Management organization for Columbia, Maryland

The Columbia Association is a management organization for the financing, and maintenance of common-use facilities of the planned community of Columbia, Maryland.

==Organizational structure==
CA was originally named The Columbia Park and Recreation Association, Inc. The association was responsible for developing public amenities, transportation systems, snow removal, and landscaping promised in its application for New Town Zoning. The funding for the association would be provided by a combination assessment and use-fees.

The seven-member CA board was originally staffed with representatives of the development company with James Rouse as president. The association developed a "one lot-one vote" system, with which gave majority control to the Rouse Company. Control of the association to residents was planned to transfer in phases through 1980. In 1967, 285 residents were able to establish a 5-person council in Wilde Lake, which in turn would provide the first elected board member.

CA originally planned on self-sufficiency through its own taxing authority. However, in 1968, CA negotiated with the county commissioners to pay for and build the Banneker Fire Station and charge an assessment to residents to pay for the equipment. Howard County remained responsible for all continuing capital and operating expenses thereafter.

By 1970, CA had grown to 5,500 members with three five-member village boards, sporting a $1.5 million budget and $5.75 million in debt.

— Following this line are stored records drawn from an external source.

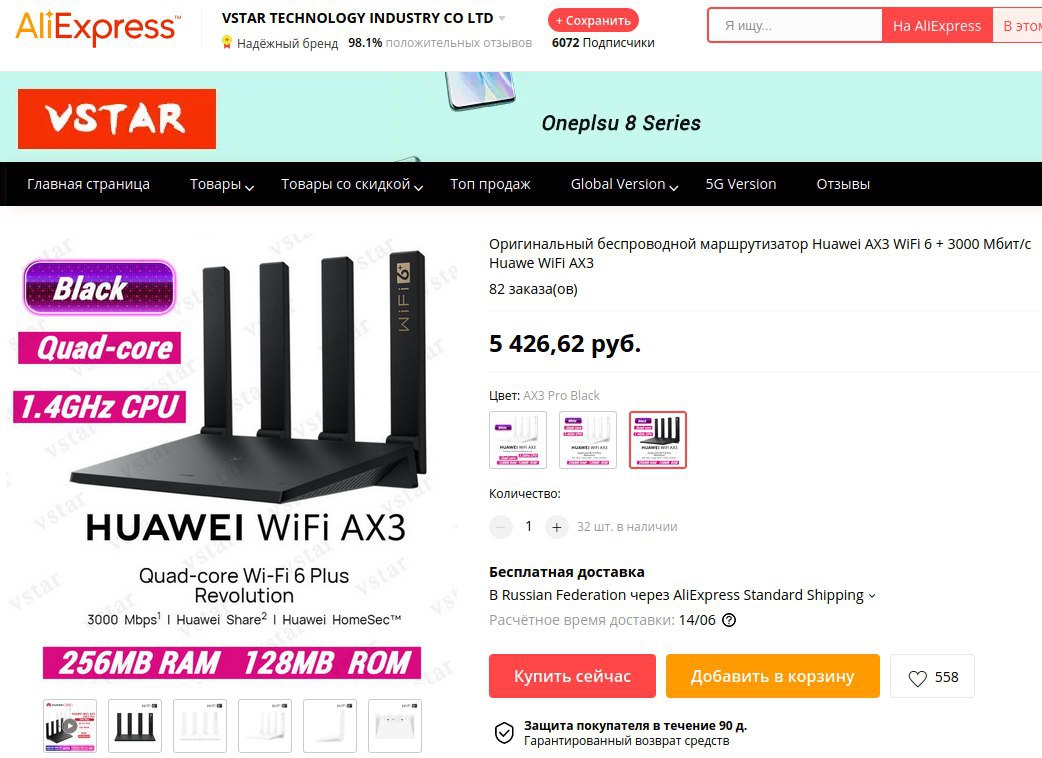Viewport: 1042px width, 758px height.
Task: Select first white router color option
Action: (x=518, y=440)
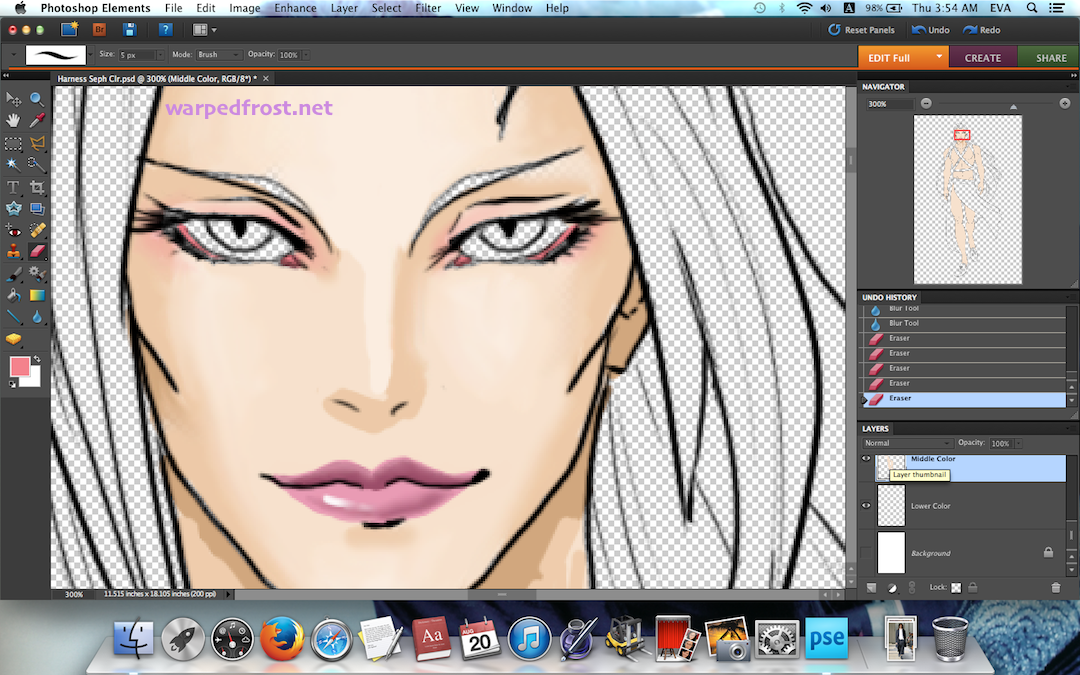Select the Eraser tool in the toolbox
Viewport: 1080px width, 675px height.
38,251
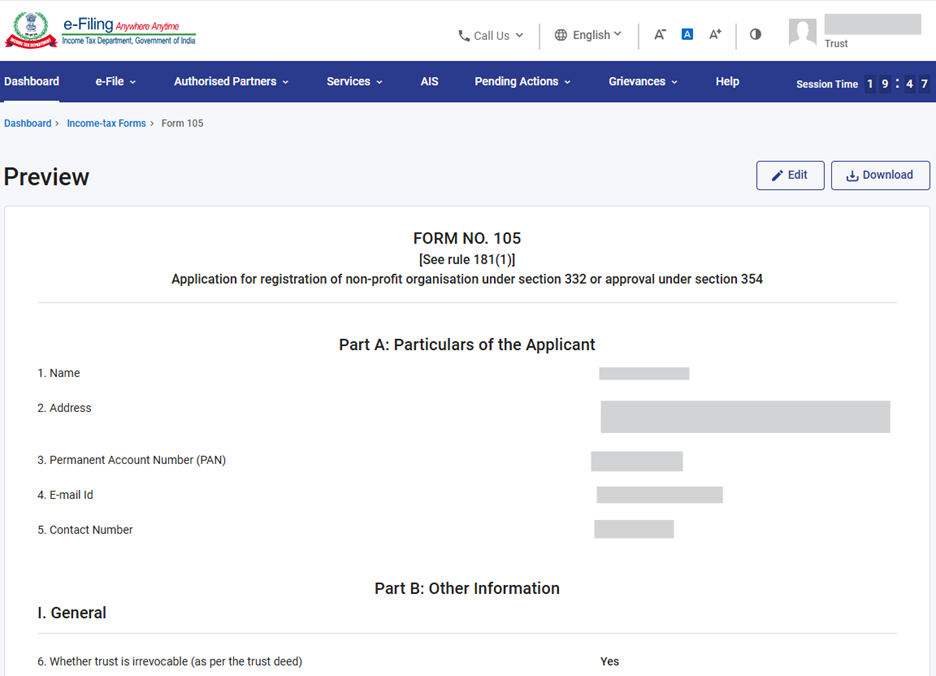The image size is (936, 676).
Task: Click the phone icon beside Call Us
Action: [464, 36]
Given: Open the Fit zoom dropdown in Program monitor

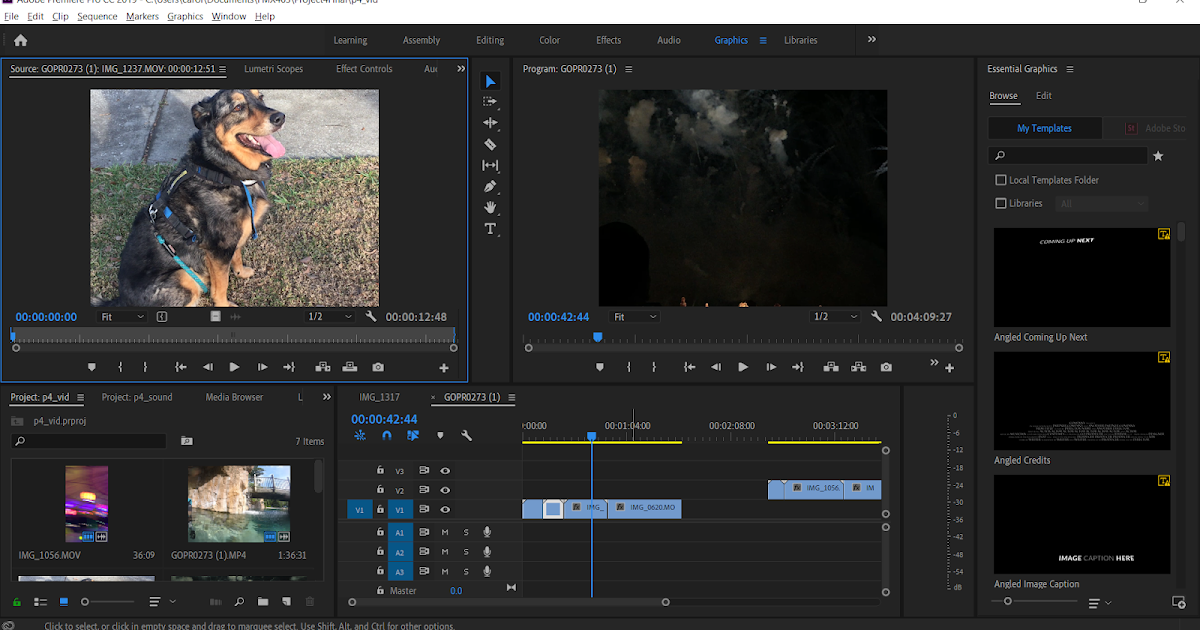Looking at the screenshot, I should pos(634,317).
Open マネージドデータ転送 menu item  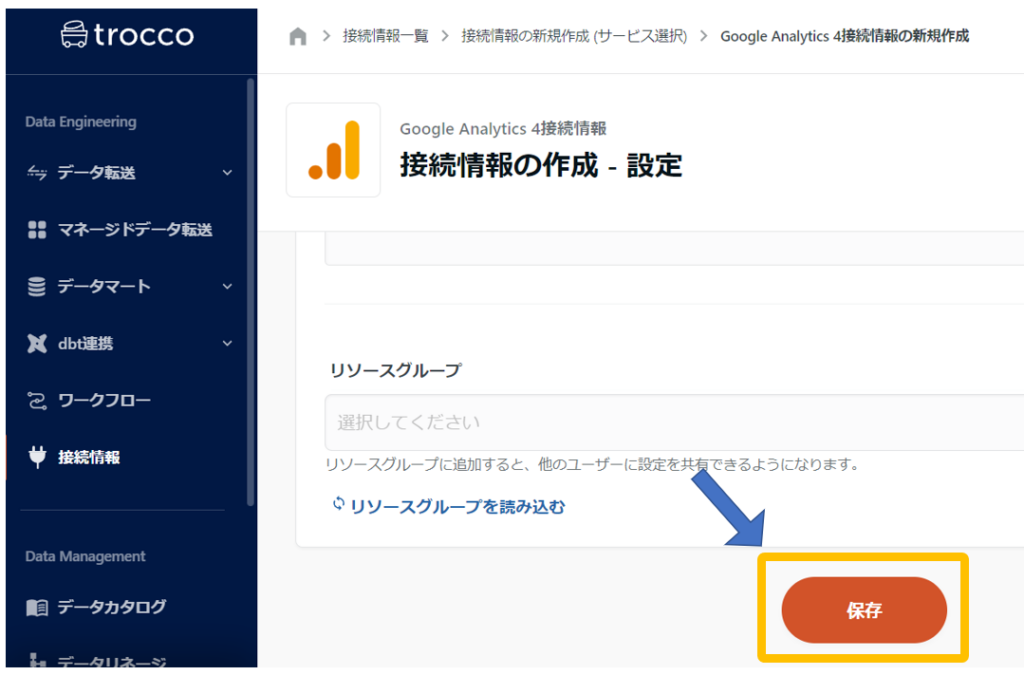tap(134, 230)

In 1982, the association created the Columbia Archives non-profit organization. The organization is managed by CA's Board of Directors with a mission to chronicle documents relating to Columbia and James Rouse. The organization is public relations resource for Columbia, selecting and displaying historic artifacts that place the development in a positive light.

===Presidents===
CA's first president was Padraic M. Kennedy. He was succeeded by Deborah O. McCarty, who resigned in 2000 and was replaced by Charles D. Rhodehamel. Maggie J. Brown was the next president, followed by Phillip L. Nelson. Susan M. Krabbe served as interim president before Milton W. Matthews was appointed.

Lakey Boyd began her role as president on May 3, 2021. Dennis Mattey began a stint as interim president in February 2023.

As of 2026, Shawn MacInnes is the current president of CA. He began the role on June 17, 2024.

==Community events==
Columbia Association hosts an array of community events.

=== The Columbia Festival of the Arts ===
The Columbia Festival of the Arts presents four weekend-long arts festivals throughout the year, with both free and ticketed events. Festivals feature performances, exhibitions, concerts, classes and workshops, and many more activities for artists, individuals and families. Founded in 1987, the festival has grown into one of the region’s premier arts events.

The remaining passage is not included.